Today the Administrative Appeals Office (AAO) of the USCIS ruled in a published opinion that employers must file amended I-129 petitions for H-1B workers who move or add worksite locations, overturning an earlier policy of permitting just a Labor Condition Application (LCA) to be certified and posted in the new location before the employee started work there. This new decision, Matter of SIMEIO Solutions LLC, 26 I&N Dec. 542 (AAO 2015), will impose additional expense on employers, and require a more extensive filing (with fee) than just an LCA posting when employees are sent to a new worksite location not listed on the last H-1B filing with USCIS.

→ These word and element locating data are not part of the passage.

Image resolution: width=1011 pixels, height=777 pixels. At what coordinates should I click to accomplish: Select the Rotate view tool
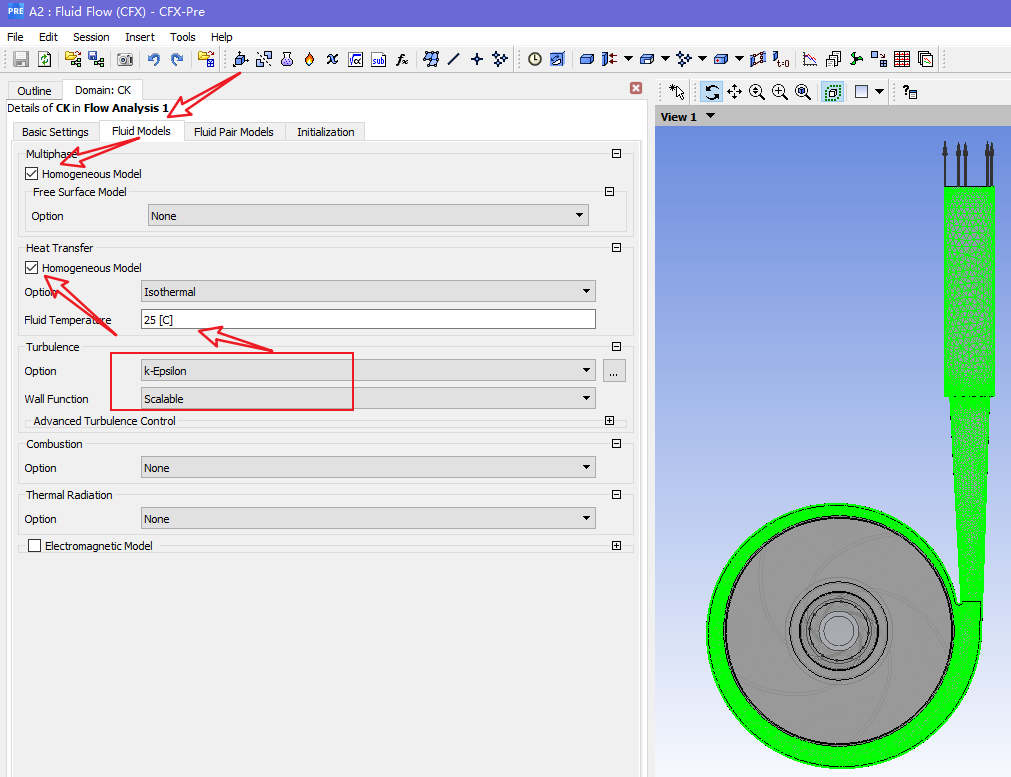[711, 92]
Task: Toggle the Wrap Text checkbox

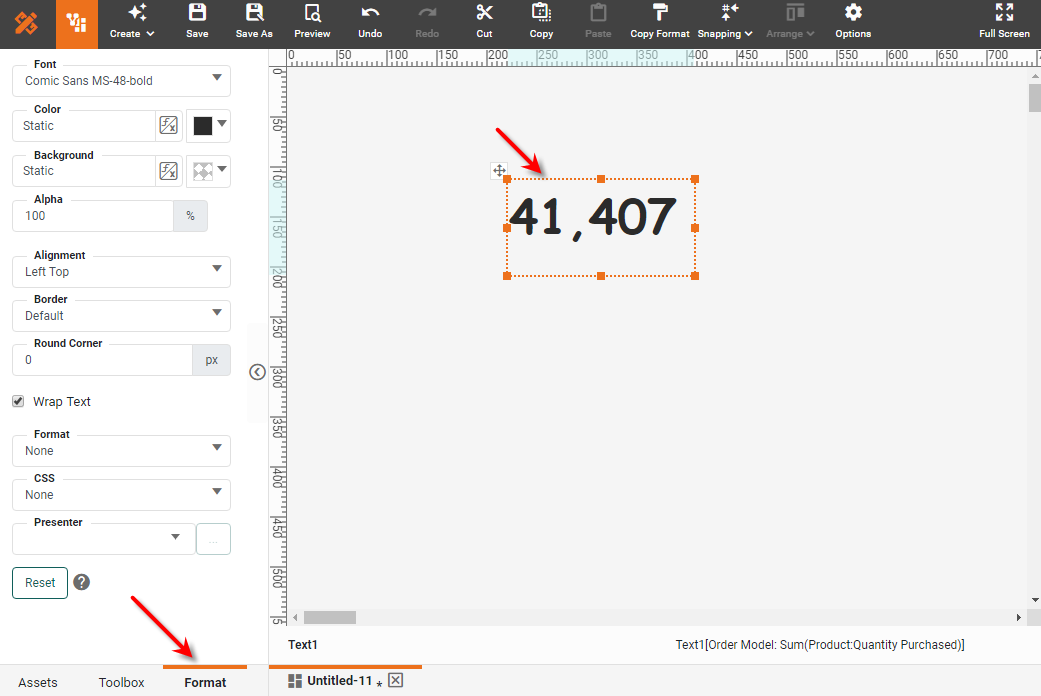Action: (17, 401)
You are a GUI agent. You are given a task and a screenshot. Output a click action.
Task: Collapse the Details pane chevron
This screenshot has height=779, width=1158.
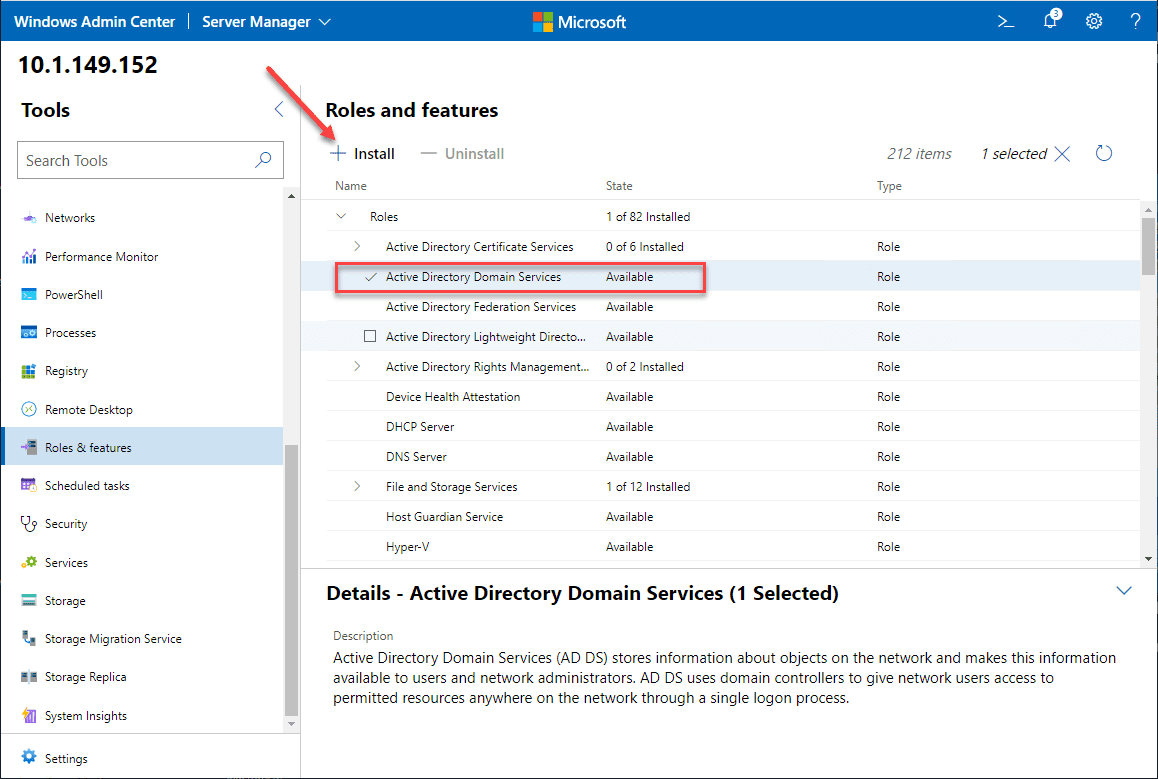tap(1124, 591)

The decision, however, does not change the rules regarding peripatetic workers, where the nature and duration of the workers job functions require short-time presence at different locations, or H-1B workers who spend most work time at one location but occasionally travel for short periods to work at other locations. Examples of non-worksite location situations not requiring an LCA posting include a computer engineer sent out to customer locations to troubleshoot complaints, a sales representative making calls on prospective or established customers within a home office sales territory, a manager monitoring the performance of out-stationed employees, an auditor providing advice or conducting reviews at customer facilities, a physical therapist providing services to patients in their homes within the area of employment, or an individual conducting research at a library or taking a customer to lunch. Worksite locations requiring an LCA posting, and under the new policy a new I-129 petition with fee, include a computer engineer working on projects at different locations for weeks or months at a time, a sales representative assigned on a continuing basis in an area away from his or her home office, an auditor who works for extended periods at the customer's offices, a physical therapist who fills in for full-time employees of health care facilities for extended periods, or a physical therapist who works for a contractor whose business is to provide staffing on an as needed basis at hospitals, nursing homes, or clinics. To be considered peripatetic work or short-term travel, and thus not a worksite requiring an LCA, the periods of time spent at a particular location must be short-term and not excessive, which is defined in the regulations as not exceeding five consecutive workdays for any one visit by a peripatetic worker or 10 consecutive workdays for any one visit by a worker who spends most work time at one location and travels occasionally to other locations.
The decision also leaves in place short term placement rules in the regulations which do not require an LCA posting if the placement within a one year period is no more than 30 days in certain circumstances or 60 days in other circumstances. See 20 CFR 655.735. The decision also leaves untouched the provision of 20 CFR 655.734(a)(2) which provides that where the employer places an H–1B worker at one or more worksites not contemplated at the time of filing the LCA, but which are within the area of intended employment listed on the LCA, the employer is required only to post electronic or hard-copy notice(s) at such worksite(s), on or before the date the H–1B worker begins work. Thus, moves within a Metropolitan Statistical Area covered by an existing LCA that was filed with the worker's H-1B would require just the LCA notice requirements be met and not an amended I-129 petition filing. Whether an LCA or an amended petition is required for a workplace move or travel is a determination that should be undertaken only with the advice of competent counsel.